Regresión sanadora de Amy Weiss

Uno de los testimonios que más me han conmovido, si no es que el más de todos, es el de la hija del Dr. Brian Weiss, Amy. Me acuerdo que estaba leyendo su relato, mientras esperaba en el aeropuerto a mi hermana, y cada palabra me hacía sentir ahí, los detalles, pero sobre todo cómo fue su experiencia tan conmovedora y sanadora al mismo tiempo. Por eso decidí ir compartiendo con ustedes poco a poco los mensajes o aprendizajes de este libro que estoy leyendo actualmente, «Los Milagros Existen» de Brian Weiss, en el cual junta varios testimonios de pacientes o personas que han asistido a sus seminarios/talleres y que les ha cambiado la vida en todos los aspectos, sanado a partir de una terapia de regresión de vidas pasadas.

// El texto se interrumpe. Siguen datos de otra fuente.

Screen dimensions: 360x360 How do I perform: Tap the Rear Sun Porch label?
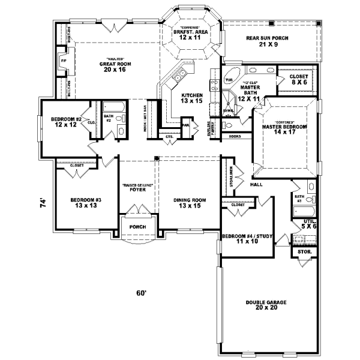(268, 41)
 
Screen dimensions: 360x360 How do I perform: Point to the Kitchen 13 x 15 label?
(193, 98)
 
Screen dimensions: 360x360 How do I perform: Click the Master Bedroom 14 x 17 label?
(284, 131)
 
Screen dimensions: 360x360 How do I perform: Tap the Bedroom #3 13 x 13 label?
(84, 203)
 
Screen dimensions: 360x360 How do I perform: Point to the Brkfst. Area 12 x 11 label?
(190, 34)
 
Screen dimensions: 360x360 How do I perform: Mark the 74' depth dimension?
(43, 204)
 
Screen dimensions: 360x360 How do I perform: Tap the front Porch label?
(139, 228)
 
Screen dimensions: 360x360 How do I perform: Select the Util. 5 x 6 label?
(308, 225)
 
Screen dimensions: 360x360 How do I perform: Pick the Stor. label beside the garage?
(304, 253)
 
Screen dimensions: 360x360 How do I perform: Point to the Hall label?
(257, 185)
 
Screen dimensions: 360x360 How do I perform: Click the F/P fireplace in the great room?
(62, 61)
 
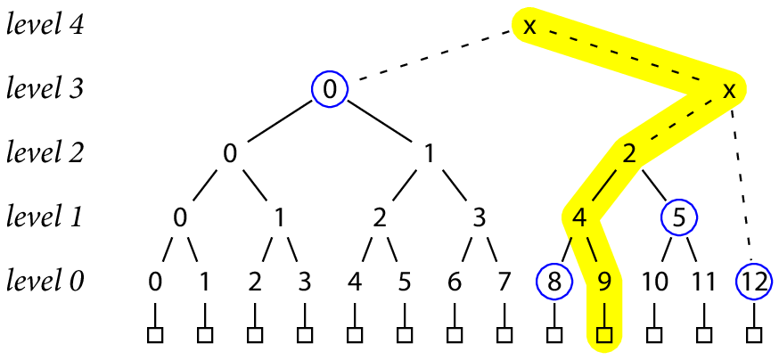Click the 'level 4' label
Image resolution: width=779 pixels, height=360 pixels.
45,25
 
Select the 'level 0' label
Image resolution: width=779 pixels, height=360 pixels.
45,282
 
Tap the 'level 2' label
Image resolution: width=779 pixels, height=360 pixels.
45,153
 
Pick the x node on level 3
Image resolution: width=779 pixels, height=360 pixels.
729,89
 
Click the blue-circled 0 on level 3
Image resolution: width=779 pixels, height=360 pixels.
329,89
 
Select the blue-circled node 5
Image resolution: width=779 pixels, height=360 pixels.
679,217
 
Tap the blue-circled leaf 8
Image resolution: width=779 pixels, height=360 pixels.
554,282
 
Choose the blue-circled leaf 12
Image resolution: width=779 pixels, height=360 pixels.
754,282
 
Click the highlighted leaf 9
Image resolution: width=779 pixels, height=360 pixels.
603,282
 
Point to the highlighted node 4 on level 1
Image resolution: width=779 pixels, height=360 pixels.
578,217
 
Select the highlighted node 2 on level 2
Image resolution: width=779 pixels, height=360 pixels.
629,153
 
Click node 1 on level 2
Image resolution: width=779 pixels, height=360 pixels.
429,153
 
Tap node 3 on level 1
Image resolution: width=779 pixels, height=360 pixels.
480,217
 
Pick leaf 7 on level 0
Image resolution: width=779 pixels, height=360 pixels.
504,282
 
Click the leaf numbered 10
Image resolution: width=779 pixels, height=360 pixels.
654,282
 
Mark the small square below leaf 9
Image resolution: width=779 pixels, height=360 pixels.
603,336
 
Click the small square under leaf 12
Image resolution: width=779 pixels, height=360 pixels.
754,336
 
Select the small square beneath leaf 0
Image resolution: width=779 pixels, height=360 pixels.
155,336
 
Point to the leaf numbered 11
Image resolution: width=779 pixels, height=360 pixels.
704,282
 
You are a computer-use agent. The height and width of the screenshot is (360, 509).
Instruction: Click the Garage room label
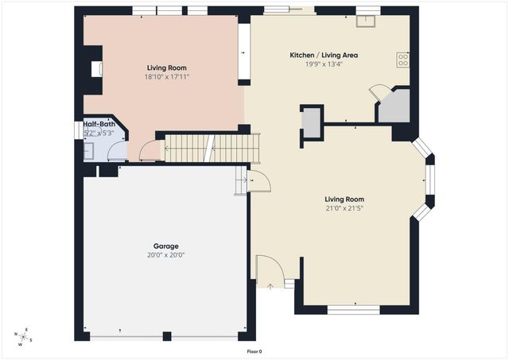tap(166, 246)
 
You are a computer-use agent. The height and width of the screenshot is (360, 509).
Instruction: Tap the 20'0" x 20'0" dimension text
tap(166, 256)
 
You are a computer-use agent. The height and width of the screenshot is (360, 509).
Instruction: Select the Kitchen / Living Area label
tap(324, 55)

Les comparto el relato de Amy, tal cual lo escribió ella con sus palabras, no quise modificar nada para que no se perdiera la esencia.

Visión oculta- Amy Weiss

Como hija de Brian Weiss, he preguntado muchas veces por mis regresiones y si he descubierto todas mis vidas anteriores. A decir verdad, aunque he estado en cientos de talleres de mi padre, rara vez he tenido alguna experiencia. Quizás es porque, para mí, quien está allí es solo papá. O acaso sea porque tengo recuerdos de cuando contaba seis o siete años, sentada sobre los juegos de béisbol de mi hermano mientras mi padre intentaba hipnotizarme para que cloqueara como una gallina. En cualquier caso, he llegado a la conclusión de que, si participo en una de estas regresiones de grupo, no voy a revivir una vida pasada sino que probablemente echaré un relajante sueñecito.

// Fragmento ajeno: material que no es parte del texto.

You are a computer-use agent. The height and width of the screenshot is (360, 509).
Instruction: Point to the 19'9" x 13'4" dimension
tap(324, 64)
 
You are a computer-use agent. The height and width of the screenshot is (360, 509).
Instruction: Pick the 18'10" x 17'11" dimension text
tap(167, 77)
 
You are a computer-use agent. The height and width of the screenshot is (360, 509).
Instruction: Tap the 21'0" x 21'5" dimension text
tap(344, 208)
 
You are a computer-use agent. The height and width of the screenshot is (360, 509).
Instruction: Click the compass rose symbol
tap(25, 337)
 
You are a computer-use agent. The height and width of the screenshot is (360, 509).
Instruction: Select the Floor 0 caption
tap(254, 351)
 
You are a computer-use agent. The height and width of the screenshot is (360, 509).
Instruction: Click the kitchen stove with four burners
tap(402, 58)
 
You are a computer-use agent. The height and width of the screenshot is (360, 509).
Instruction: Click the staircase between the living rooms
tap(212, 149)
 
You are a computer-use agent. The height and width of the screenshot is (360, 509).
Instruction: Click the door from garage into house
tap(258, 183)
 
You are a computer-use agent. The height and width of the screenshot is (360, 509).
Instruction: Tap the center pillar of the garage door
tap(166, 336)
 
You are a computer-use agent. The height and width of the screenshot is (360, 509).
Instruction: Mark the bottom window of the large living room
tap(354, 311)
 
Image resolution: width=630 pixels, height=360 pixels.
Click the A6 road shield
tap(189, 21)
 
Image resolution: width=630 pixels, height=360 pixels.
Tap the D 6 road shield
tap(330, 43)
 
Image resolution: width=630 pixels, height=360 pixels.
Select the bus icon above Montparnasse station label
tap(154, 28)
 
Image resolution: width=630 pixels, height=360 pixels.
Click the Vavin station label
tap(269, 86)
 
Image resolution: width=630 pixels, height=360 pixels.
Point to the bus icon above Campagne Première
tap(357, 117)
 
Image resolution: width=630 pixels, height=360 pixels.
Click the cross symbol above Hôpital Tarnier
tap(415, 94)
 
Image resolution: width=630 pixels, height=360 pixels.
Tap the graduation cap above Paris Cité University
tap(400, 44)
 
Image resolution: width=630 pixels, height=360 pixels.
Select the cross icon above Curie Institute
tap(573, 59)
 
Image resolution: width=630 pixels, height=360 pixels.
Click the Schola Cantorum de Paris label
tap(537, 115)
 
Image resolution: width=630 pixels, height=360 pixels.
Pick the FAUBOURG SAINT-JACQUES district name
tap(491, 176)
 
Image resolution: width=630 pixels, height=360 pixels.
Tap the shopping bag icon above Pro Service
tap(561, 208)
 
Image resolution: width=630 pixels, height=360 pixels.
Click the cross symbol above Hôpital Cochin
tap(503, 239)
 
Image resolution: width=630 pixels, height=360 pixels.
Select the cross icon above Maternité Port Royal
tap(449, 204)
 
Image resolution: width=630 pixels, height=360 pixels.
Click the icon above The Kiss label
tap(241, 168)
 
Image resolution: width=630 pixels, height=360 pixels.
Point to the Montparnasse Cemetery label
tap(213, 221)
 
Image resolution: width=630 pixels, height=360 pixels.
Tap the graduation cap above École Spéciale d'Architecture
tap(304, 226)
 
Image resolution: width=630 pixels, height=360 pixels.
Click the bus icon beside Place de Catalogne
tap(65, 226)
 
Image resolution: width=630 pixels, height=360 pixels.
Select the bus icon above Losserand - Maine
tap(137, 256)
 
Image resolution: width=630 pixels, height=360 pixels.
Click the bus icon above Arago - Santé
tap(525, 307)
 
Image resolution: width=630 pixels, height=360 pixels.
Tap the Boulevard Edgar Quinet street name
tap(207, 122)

Hace unos años estaba yo trabajando en un hospital de Filadelfia dedicado al tratamiento holístico de pacientes con cáncer de mama. Muchos miembros del personal, algunos de los cuales eran practicantes de reiki, habían ido a trabajar a ese hospital por tener en él cabida la medicina alternativa. Huelga decir que, si no estaban ya familiarizados con la labor de mi padre, eran sin duda de esas personas abiertas a la misma. Así pues, en una visita a mí y a mi hermano, mi padre fue tan amable que organizó un curso de formación íntimo para todos los empleados.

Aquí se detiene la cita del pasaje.